Using base64_encode when using PHP's crypt() function

Question

I have a quick question for you guys:

I am tinkering with PHP (I am relatively inexperienced), and am interested in developing a secure password hashing system for use on my site. Through other articles and questions on SO, I have surmised that I should be using PHP's crypt() function for an implementation of BSD's bcrypt hashing algorithm.

My question to you pertains to the fact that, when I feed the function an initialization vector or password, inputs that are not base64 seem to return a "0" as the hash. Here is what I have implemented to work around this issue:

$salt = base64_encode(mcrypt_create_iv(16, MCRYPT_DEV_URANDOM));

and

$password = base64_encode($password);

Is there a danger of collisions or otherwise decreased security when I change the encodings like this?

My idea was that I would like to allow users to use any range of characters for their passwords (I will enforce a good password policy) without having to worry about my hash function returning an empty hash.

Is there a more simple or elegant way to do this?

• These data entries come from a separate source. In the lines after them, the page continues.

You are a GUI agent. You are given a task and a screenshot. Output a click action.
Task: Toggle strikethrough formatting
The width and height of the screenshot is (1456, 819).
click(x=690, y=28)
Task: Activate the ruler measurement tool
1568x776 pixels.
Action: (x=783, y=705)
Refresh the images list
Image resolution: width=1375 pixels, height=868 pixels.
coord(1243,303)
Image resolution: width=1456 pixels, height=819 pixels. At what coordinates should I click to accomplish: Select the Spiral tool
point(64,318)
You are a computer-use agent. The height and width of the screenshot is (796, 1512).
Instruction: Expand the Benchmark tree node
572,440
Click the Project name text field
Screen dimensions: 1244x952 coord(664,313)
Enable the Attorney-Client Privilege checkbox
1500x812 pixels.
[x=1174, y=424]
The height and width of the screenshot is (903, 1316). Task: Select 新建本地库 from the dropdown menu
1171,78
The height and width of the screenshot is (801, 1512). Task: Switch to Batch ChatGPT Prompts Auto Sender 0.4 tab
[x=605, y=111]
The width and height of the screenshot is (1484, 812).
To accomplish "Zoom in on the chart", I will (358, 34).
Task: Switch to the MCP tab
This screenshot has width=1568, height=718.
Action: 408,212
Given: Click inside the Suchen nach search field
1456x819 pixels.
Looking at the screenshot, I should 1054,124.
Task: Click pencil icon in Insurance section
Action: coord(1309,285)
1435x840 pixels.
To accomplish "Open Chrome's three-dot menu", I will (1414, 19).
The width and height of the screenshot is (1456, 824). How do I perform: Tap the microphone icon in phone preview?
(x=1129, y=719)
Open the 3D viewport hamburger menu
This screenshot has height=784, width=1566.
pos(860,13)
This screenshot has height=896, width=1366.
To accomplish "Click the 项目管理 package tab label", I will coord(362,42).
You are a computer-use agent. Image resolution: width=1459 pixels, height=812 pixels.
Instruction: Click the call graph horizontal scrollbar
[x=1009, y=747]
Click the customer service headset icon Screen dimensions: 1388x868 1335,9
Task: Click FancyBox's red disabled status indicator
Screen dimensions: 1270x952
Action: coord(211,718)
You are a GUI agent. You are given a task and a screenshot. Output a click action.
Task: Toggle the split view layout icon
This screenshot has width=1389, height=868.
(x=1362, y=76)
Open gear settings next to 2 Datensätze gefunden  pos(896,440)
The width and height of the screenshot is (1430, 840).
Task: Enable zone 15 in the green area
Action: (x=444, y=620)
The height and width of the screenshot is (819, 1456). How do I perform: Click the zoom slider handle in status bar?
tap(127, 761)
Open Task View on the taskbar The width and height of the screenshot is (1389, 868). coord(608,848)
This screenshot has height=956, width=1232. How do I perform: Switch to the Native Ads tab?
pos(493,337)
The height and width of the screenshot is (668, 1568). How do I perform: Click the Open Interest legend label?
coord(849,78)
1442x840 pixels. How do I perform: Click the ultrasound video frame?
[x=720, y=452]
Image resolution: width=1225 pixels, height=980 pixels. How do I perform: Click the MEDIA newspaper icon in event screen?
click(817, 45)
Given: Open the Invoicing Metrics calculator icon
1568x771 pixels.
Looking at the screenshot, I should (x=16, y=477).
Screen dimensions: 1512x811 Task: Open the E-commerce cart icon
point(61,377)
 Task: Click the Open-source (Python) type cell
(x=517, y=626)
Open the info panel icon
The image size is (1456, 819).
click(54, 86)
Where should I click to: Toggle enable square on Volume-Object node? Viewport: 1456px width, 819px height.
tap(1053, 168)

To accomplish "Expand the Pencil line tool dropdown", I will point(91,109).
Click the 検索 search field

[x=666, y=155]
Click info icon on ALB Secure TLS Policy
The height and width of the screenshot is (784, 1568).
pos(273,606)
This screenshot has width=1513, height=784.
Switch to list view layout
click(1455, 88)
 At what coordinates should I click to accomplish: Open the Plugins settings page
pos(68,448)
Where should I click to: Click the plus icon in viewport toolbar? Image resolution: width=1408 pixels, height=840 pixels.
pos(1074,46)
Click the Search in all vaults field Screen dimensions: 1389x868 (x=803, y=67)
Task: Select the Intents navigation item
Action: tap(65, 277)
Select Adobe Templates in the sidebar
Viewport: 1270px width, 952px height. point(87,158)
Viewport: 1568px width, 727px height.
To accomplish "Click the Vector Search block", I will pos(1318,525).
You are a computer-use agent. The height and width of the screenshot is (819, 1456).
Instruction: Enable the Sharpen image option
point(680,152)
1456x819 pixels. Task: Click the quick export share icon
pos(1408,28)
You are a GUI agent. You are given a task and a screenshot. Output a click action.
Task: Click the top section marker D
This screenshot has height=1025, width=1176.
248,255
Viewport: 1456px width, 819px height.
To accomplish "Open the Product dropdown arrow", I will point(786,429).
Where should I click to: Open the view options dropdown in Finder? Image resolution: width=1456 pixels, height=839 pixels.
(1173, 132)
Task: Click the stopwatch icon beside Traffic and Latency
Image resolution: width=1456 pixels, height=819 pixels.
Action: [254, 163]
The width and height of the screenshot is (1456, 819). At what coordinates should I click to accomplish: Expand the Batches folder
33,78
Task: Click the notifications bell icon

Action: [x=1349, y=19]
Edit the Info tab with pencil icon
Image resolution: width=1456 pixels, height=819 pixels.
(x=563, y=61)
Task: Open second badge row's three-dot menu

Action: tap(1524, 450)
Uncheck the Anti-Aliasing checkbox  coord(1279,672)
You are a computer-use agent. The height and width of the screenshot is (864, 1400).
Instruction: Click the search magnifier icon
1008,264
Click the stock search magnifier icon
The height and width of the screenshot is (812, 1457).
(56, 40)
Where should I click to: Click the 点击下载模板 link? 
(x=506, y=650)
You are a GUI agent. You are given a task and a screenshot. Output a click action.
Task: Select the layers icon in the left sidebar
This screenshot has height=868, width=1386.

Should I perhaps be using a hash function that doesn't restrict my salt and password as much?

Thanks in advance for any help you can give me.

Answer 1

For hashing in php, I suggest using the hash function. It takes an algorithm to use, so you can throw it through sha or anything else.

As for collisions, I wouldn't worry about them, it's highly unlikely that you will get impacted by collisions.

Answer 2

Encoding it under base64 does not increase the chance of collision as it is simply a 1-to-1 translation. It does not reduce the password haystack whatsoever.